Wednesday, September 21, 2011

Impatience for the Work

  I'm wondering if other woodworkers suffer this malady: after thinking through design options and solving many problems, there seems to be a certain threshold that is crossed in thinking through the process of making something.  It isn't intimidation, it isn't fear of failure, and it isn't really impatience. I think it is simply a lack of interest in the piece after the challenges are solved.

  Before final completion, when I can at last 'see' what the finished product is going to look like, and when I know it is stable and no longer threatened with disintegration, I so often feel like setting it aside and getting on to the next one.
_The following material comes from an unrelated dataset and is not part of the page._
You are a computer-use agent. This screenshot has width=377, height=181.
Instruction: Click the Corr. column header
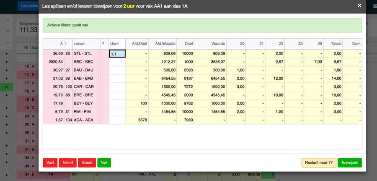point(353,44)
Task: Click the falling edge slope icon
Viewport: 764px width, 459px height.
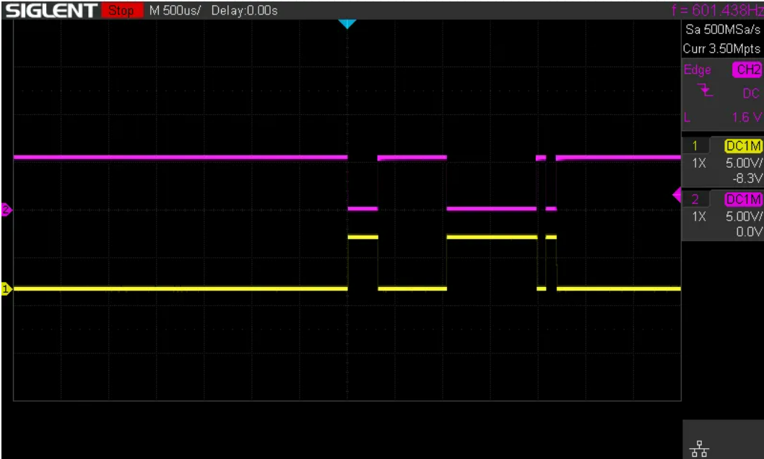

Here's a vase form of spalted birch that I've set a narrow collar on, shaped and filled with ca glue and sawdust to fill small, unsightly gaps and flaws, sanded wet with oil and successfully hollowed out to about 3/4 of its depth.


  I'm anxious to get this thing completed and off the lathe.  I've little interest in it now.

  And this may be the reason, a 14" walnut blank 3" deep given by a friend, with another below it waiting to be assessed and its shape determined.  Just look at the streaks of color in that side grain!  I cannot Wait to get to it and see what it will reveal.



Meanwhile I have to finish the spalted birch vase.  I'm really just humming along trying to hurry the old project so I can get to the new.  Having so much beautiful wood all at the same time is a curse,  I tell you...it's a curse.  Back to the shop!